From dear Bummy we have not lately heard; & what we hear of her, does by no means satisfy us upon the head of her recovered spirits. Mr Butler had arrived, the last intelligence said,—& she had been much (& how naturally!) affected in seeing him. But I do trust that for poor Arlette’s sake she will struggle up against the influence of the past, instead of bowing down to meet it. The least use of active occupation is its immediate end—& its greatest, perhaps, the bracing of the energies of the mind in the shock of Life. For my own part & experience, .... I do not say it as a phrase or in exaggeration, but from very clear & positive conviction, … I do believe that I should be mad at this moment, if I had not forced back … damned [sic] out, .. the current of rushing recollections, by work, .. work, .. work. I shd like to have made dear Bummy travel, instead of sitting down in Paris——but still, she is near her sister & the children,—& I trust that uncle James takes a worse view of her depression than there is need to do.

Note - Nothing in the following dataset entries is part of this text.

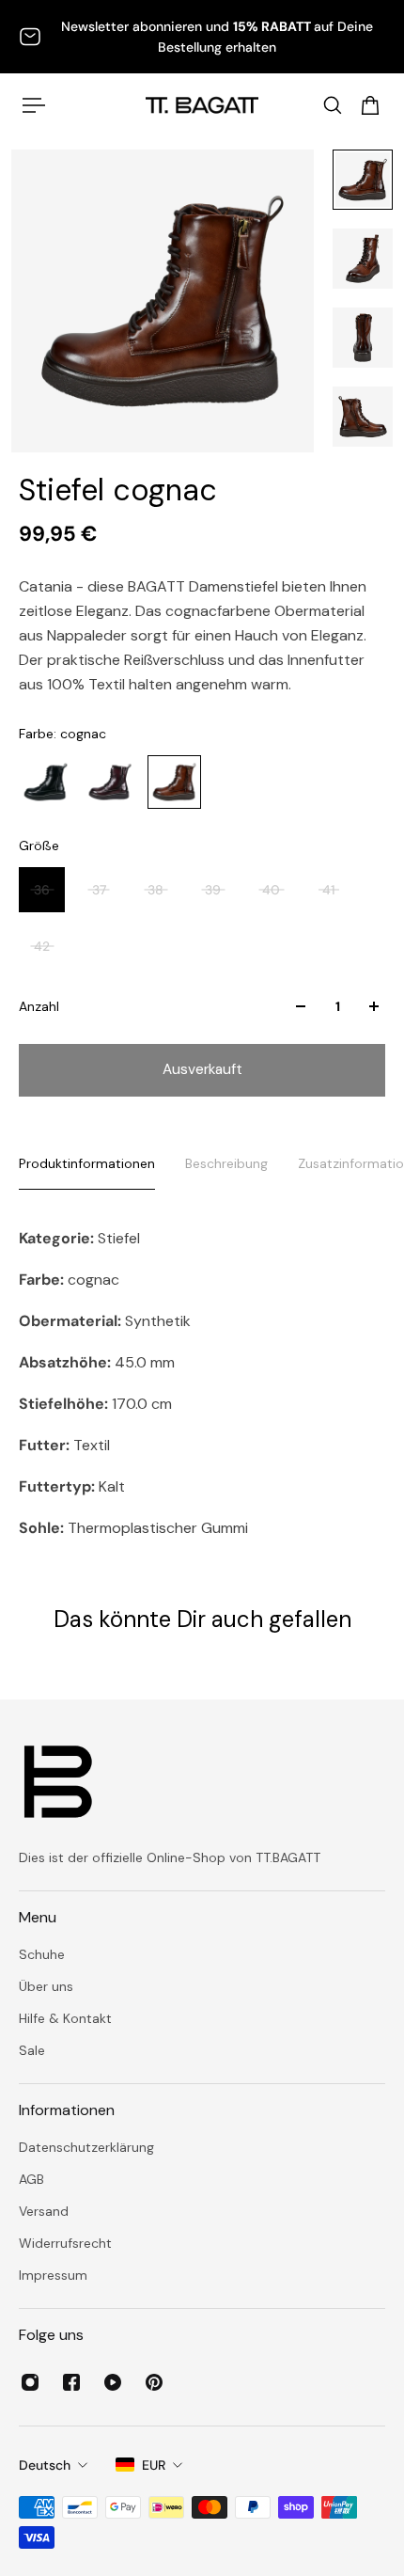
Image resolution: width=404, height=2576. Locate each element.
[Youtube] (112, 2382)
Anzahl (39, 1006)
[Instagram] (30, 2382)
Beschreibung (226, 1163)
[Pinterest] (154, 2382)
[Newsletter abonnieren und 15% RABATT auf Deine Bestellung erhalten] (202, 36)
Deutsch (44, 2465)
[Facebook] (71, 2382)
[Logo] (202, 105)
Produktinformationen (87, 1163)
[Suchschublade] (332, 105)
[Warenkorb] (370, 105)
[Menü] (34, 105)
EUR (153, 2465)
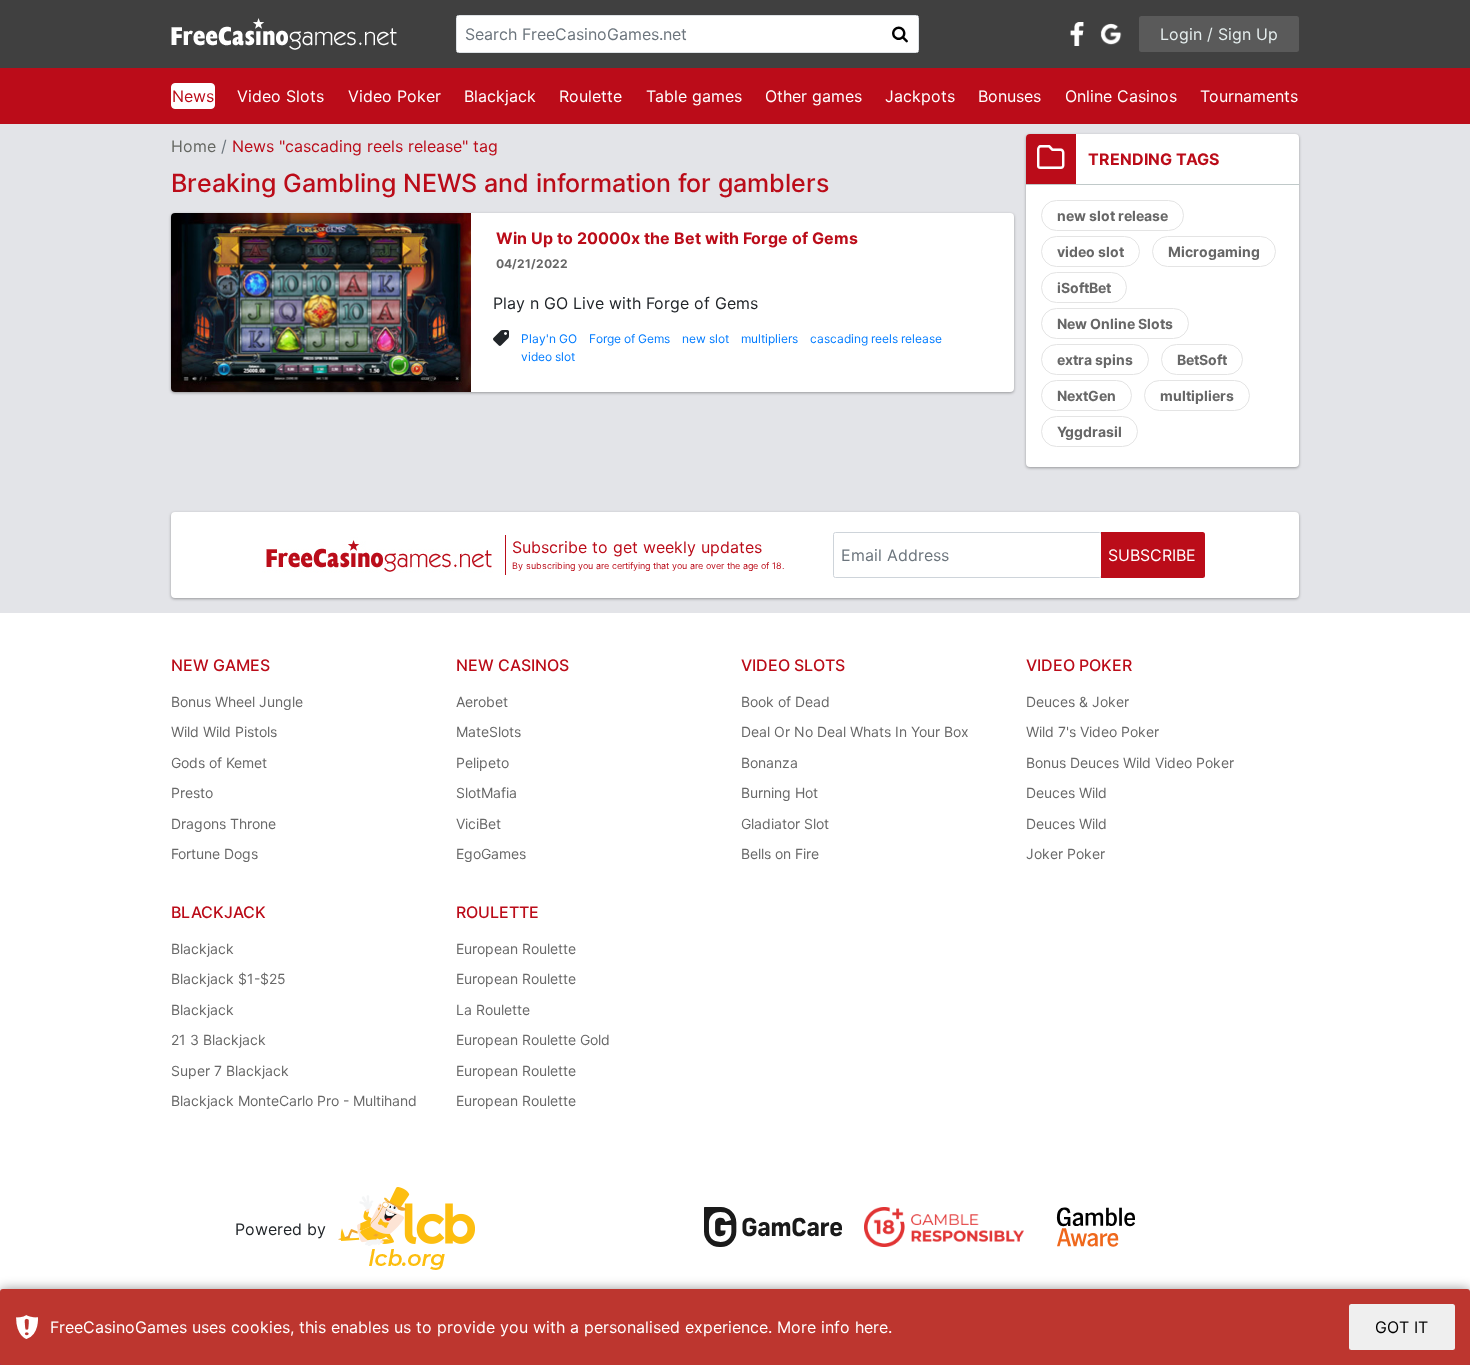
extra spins (1095, 359)
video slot (548, 356)
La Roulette (493, 1009)
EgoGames (491, 853)
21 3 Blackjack (218, 1039)
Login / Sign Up (1219, 34)
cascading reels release (876, 338)
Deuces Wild (1066, 792)
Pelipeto (482, 762)
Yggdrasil (1089, 431)
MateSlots (488, 731)
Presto (192, 792)
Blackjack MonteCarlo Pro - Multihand (294, 1100)
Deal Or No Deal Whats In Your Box (855, 731)
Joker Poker (1065, 853)
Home (193, 146)
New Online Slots (1115, 323)
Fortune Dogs (214, 853)
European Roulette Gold (533, 1039)
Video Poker (394, 96)
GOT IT (1401, 1327)
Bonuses (1009, 96)
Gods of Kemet (219, 762)
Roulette (590, 96)
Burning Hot (779, 792)
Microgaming (1214, 251)
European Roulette (516, 948)
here (871, 1327)
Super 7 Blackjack (230, 1070)
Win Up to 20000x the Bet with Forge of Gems (677, 238)
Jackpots (920, 96)
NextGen (1086, 395)
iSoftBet (1084, 287)
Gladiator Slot (785, 823)
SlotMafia (486, 792)
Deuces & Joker (1077, 701)
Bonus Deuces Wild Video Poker (1130, 762)
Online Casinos (1121, 96)
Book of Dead (785, 701)
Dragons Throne (223, 823)
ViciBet (478, 823)
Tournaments (1249, 96)
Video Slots (280, 96)
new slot (705, 338)
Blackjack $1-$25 (228, 978)
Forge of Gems (629, 338)
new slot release (1112, 215)
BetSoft (1202, 359)
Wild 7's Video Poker (1092, 731)
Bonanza (769, 762)
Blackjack (500, 96)
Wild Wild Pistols (224, 731)
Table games (694, 96)
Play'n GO (549, 338)
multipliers (769, 338)
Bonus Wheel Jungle (237, 701)
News (193, 96)
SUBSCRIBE (1152, 555)
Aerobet (482, 701)
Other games (813, 96)
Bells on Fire (780, 853)
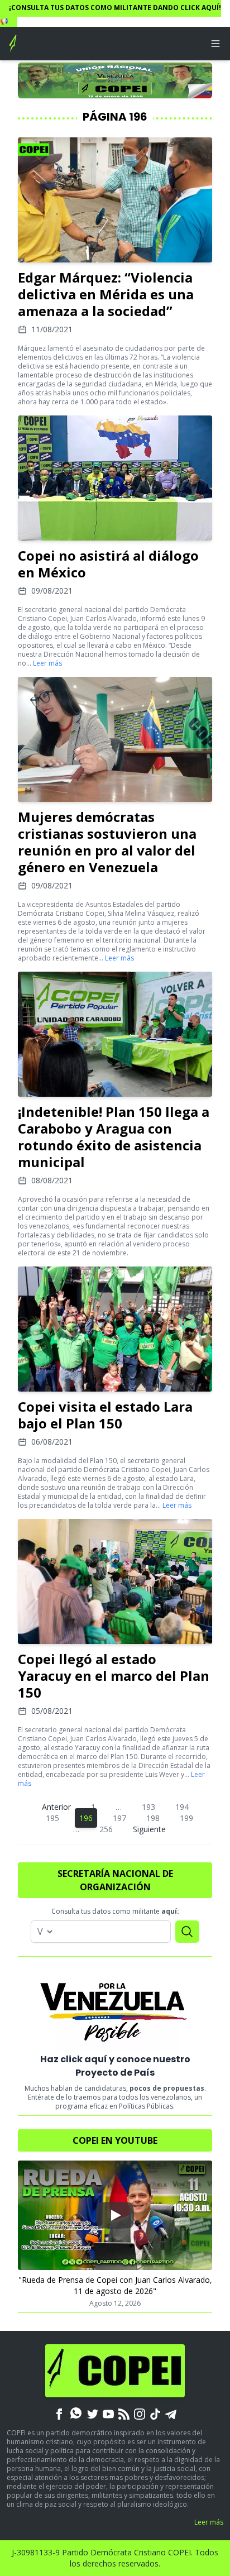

He is in Ireland—at Ballintemple; to preside over the marriage which takes place today, between Isabel Butler & Leonard Clarke. [5] Afterwards the bride & bridegroom are to pass a little of the moonlight of their honeymoon at the Vale of Ovoca [6] —which is the only point of sentiment in the whole affair—& which the elements wd fain make a joke of,—this incessant rain seeming to prove the non-necessity of going very far to find a “Meeting of the waters.” [7] I shake my head a little, I confess, over this marriage– I feel sorry for Leonard, & sorry for Isabel. If the course of true love never runs smooth, [8] it does not (if I may express a speculative opinion) run rough in that precise manner– Does it, do you think? you, who have a right to an opinion!

Half of this is written in twilight & the other half in the dark– My pen is a groper—& all the stops are made in blind space. I will not ‘try at it’ any more now. May God bless you & make you happy my dearest Mrs Martin. Give my love to Mr Martin, & ever believe me

Your affectionate

Ba.

Address: Mrs Martin / Colwall / near Ledbury.

Publication: None traced.

Manuscript: Wellesley College.

1. We have not been able to identify this preacher; he was probably the author of the anonymous Lent Lectures Preached at Christ Church, Chelsea (1844).

2. Ephesians, 6:15.

3. The Rigi is a mountain (5,906 ft.) north of Lake Lucerne in Switzerland.

4. A further reference to her brother’s shyness (see, for example, letter 1105).

5. EBB told Miss Mitford of their broken engagement and subsequent reconciliation in letter 1395.

6. In Co. Wicklow, on the east coast of Ireland.

7. “The Meeting of the Waters” was included in Moore’s Irish Melodies and Songs (1807); it referred to the confluence of the rivers Avon and Avoca.

8. Cf. A Midsummer Night’s Dream, I, 1, 134.